The wide variety of spaces means that the veteran residents will have choices about how to spend their day: where to eat, where to visit and how to spend their time. “Being able to make choices as a part of daily living reinforces a sense of dignity and self-determination that supports an improved quality of life,” the ODVA said.
Ardmore’s new center will be a single-story building “fully accessible for veterans with mobility issues.” The household design model where residents are arranged in smaller groups supports active engagement for those who may struggle with dementia and other cognitive and physical limitations. The limited size of individual houses, along with advanced ventilation and filtration design, lends itself to good infection control and the ability to isolate groups of residents when needed without depriving them of familiar spaces and routines, ODVA officials said.
Repairs planned at
all 7 veterans centers
Oklahoma has seven veterans centers with a capacity for 1,423 military veterans, and is authorized a staff of 2,071 employees, Kirkland said. The oldest veteran in a state center is a 103 year-old Navy veteran of WW II.

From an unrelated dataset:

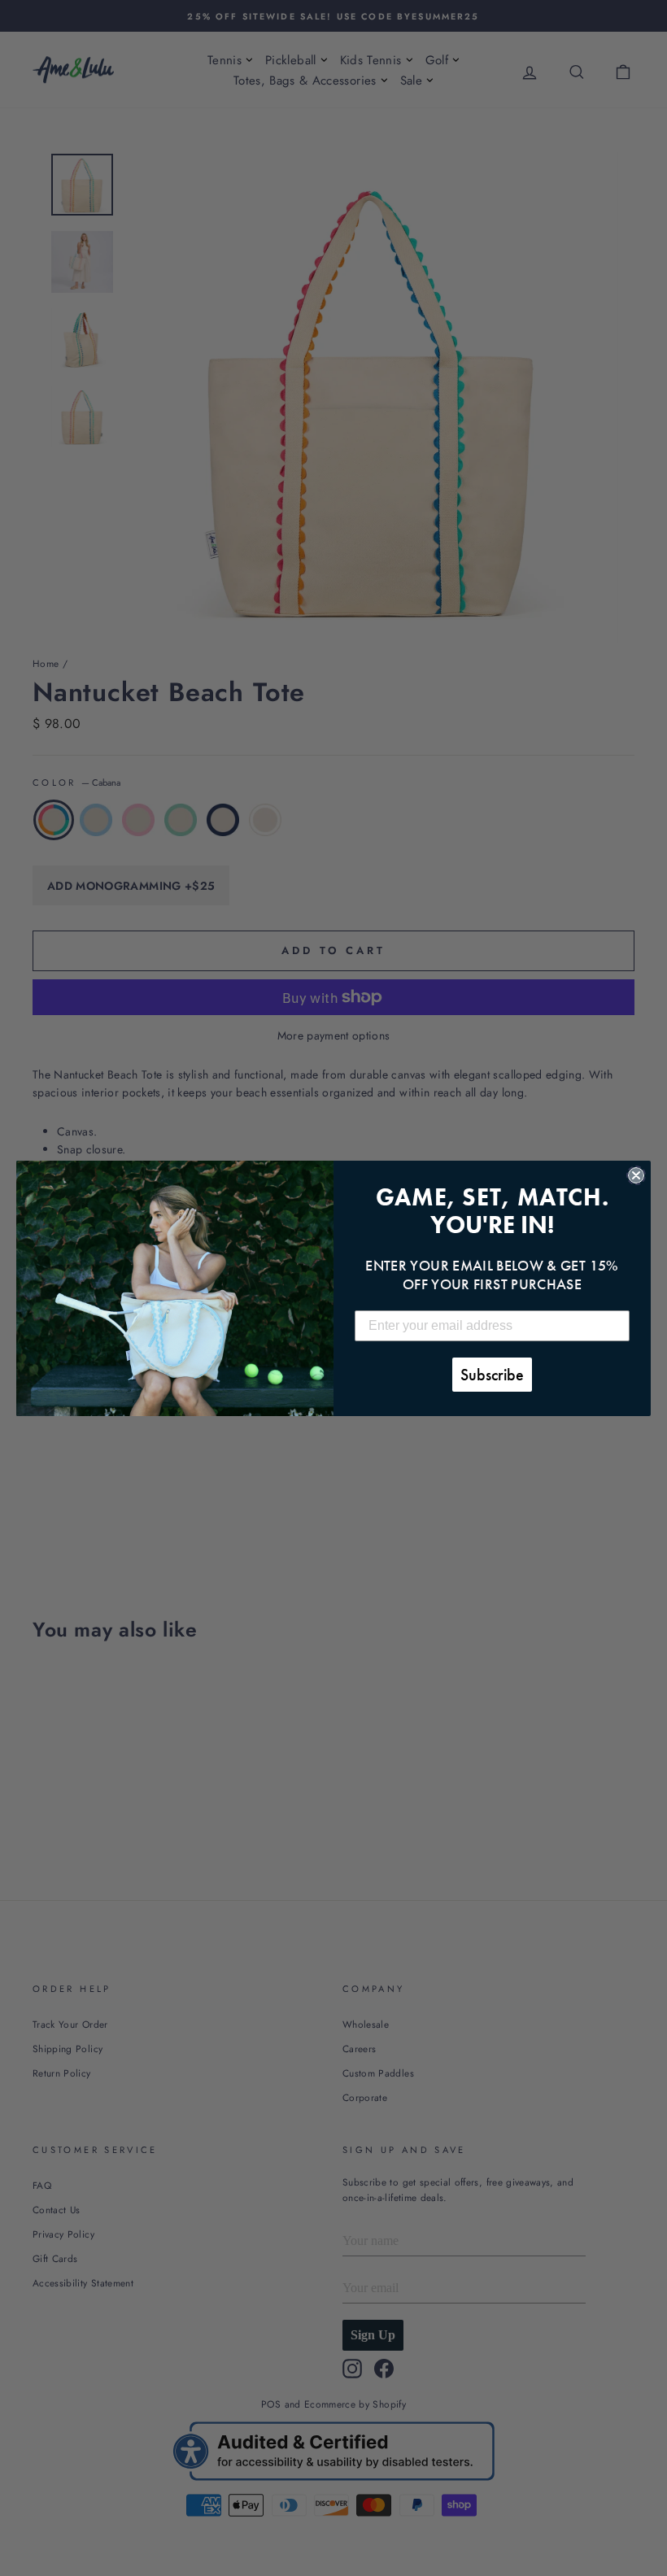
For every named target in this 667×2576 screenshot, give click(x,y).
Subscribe (492, 1374)
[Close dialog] (636, 1175)
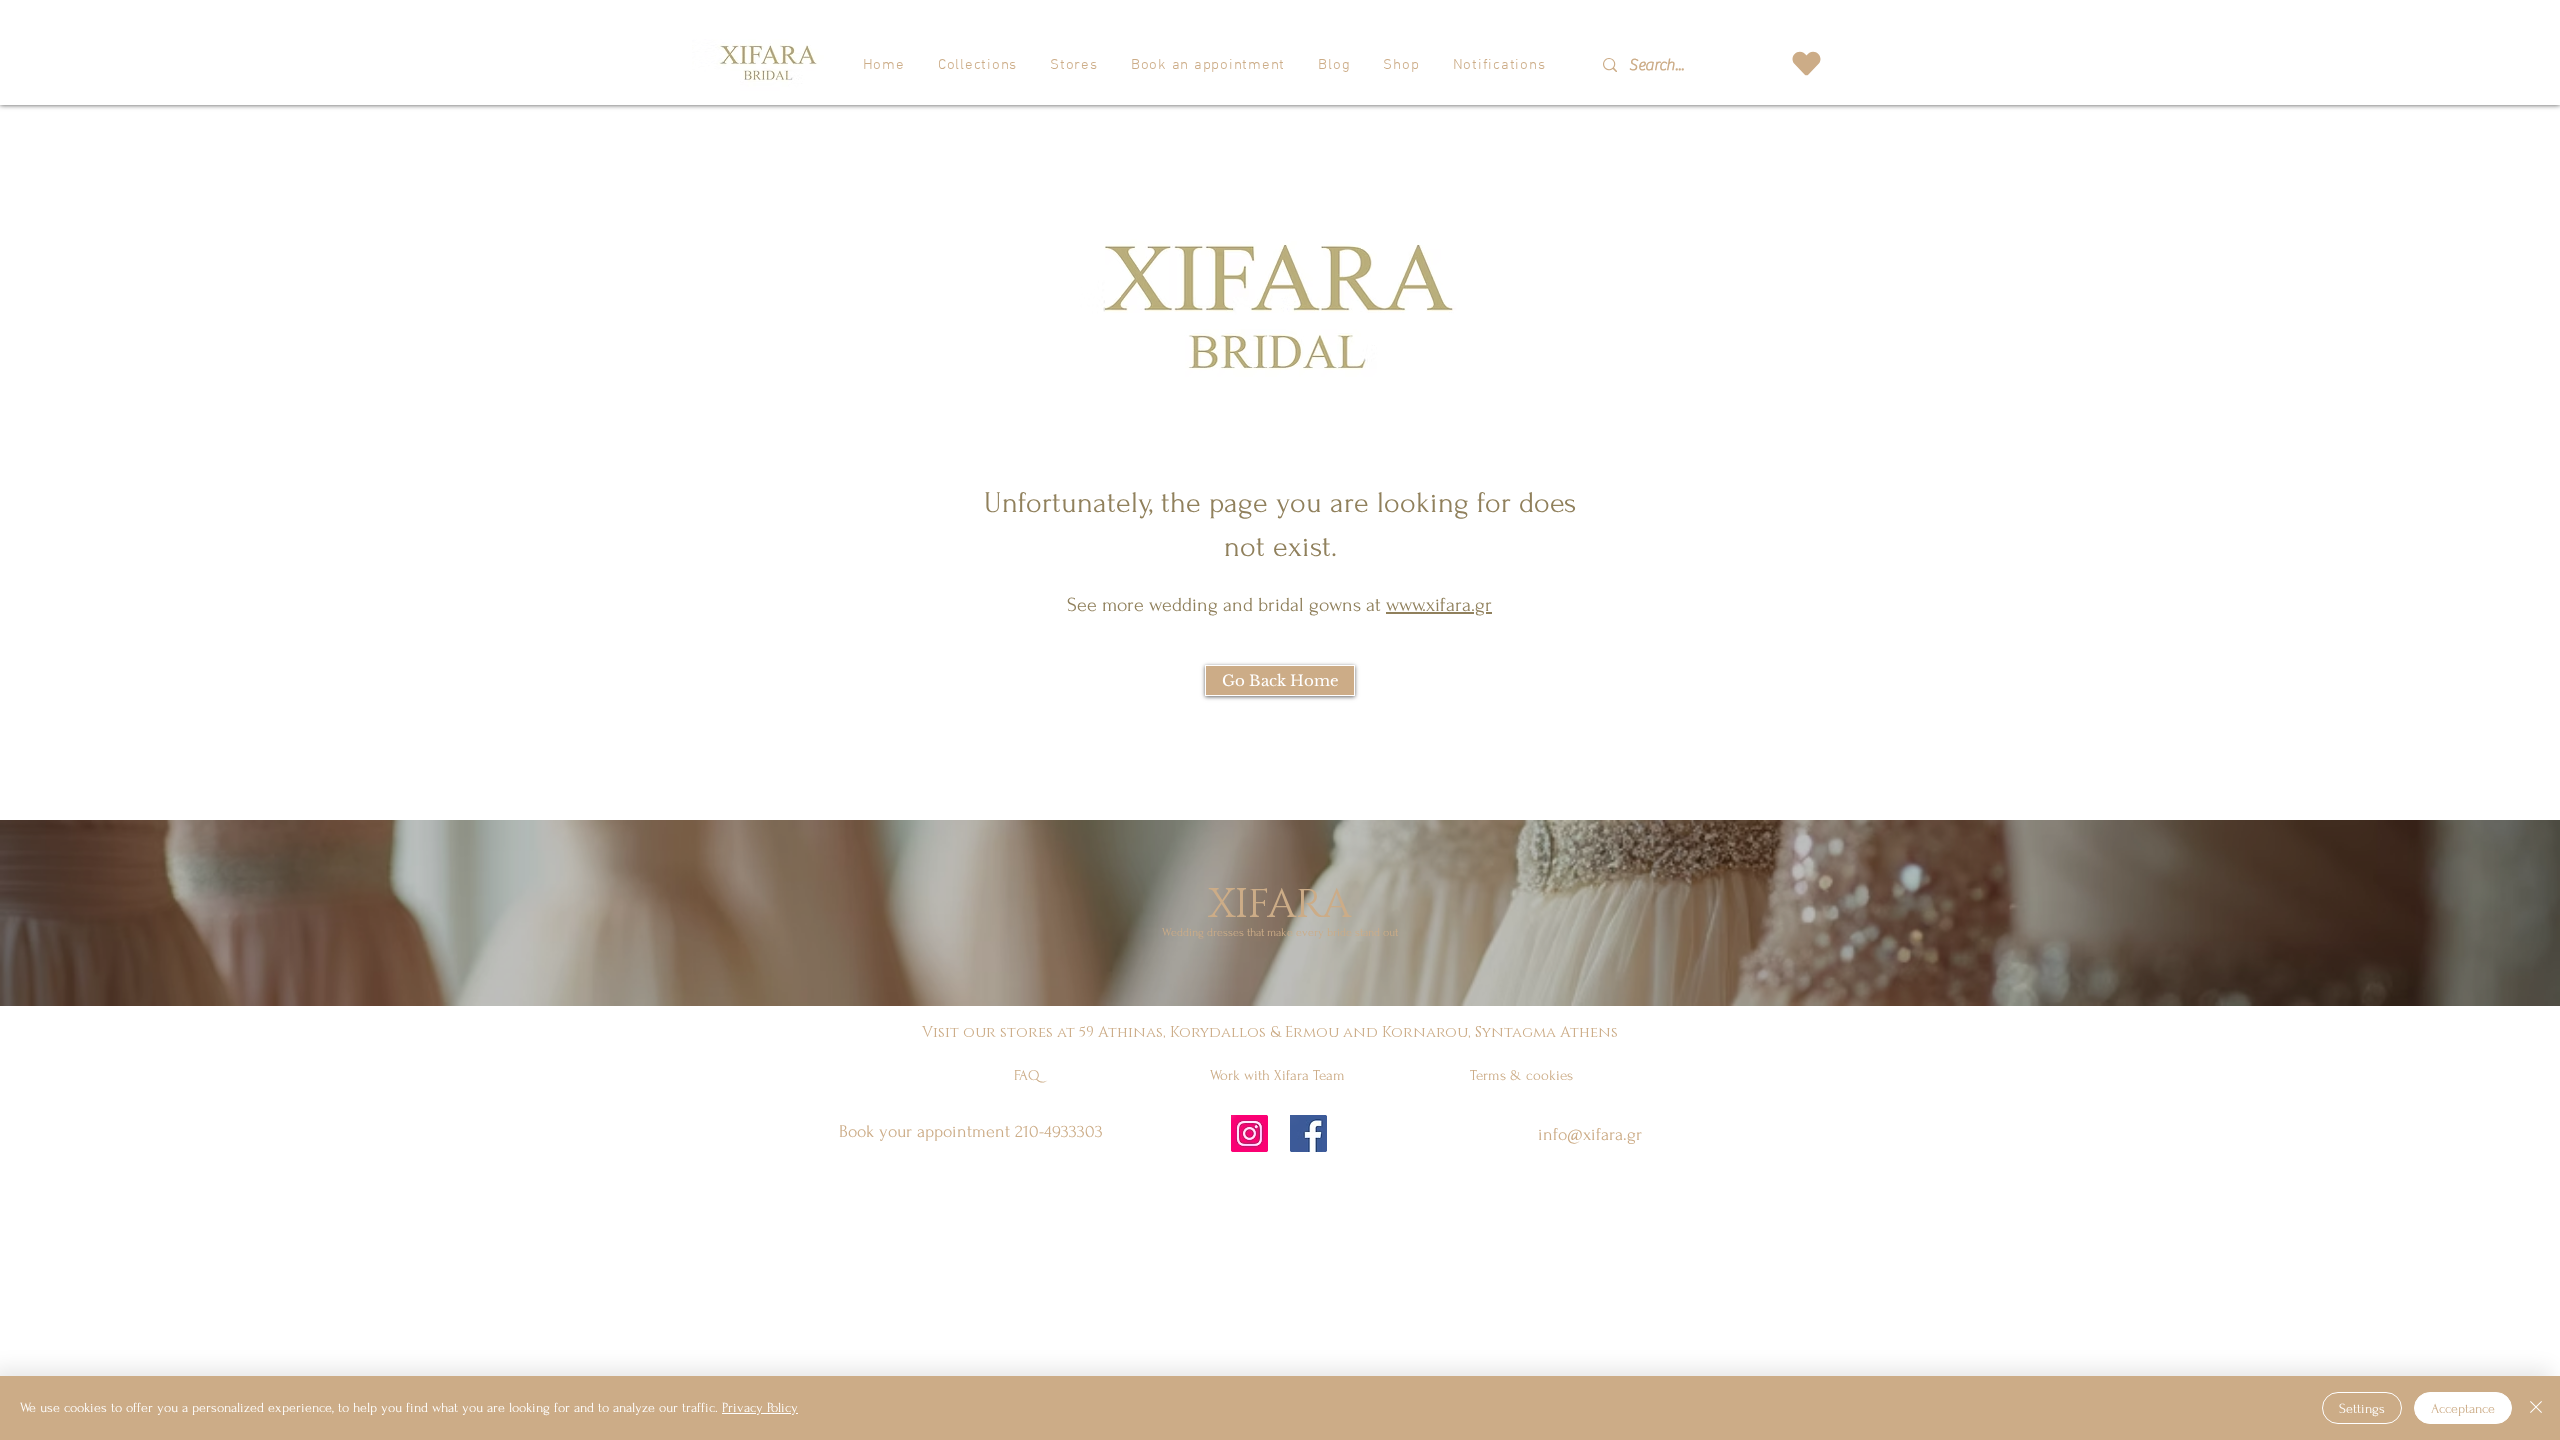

Besides construction of the two new centers, the ODVA has several other major repair projects under way or planned at the state’s veterans centers. Those include:
upgrade of the heating, ventilation and air conditioning systems at the Lawton, Clinton, Claremore, Norman and Sulphur centers.
upgrade of the ODVA’s telephone, wireless access and security camera system.
fire protection upgrades at Ardmore, Claremore, Clinton, Norman, Sulphur and Talihina.
emergency generator upgrades at Clinton, Lawton, Norman, Sulphur, Claremore and Ardmore.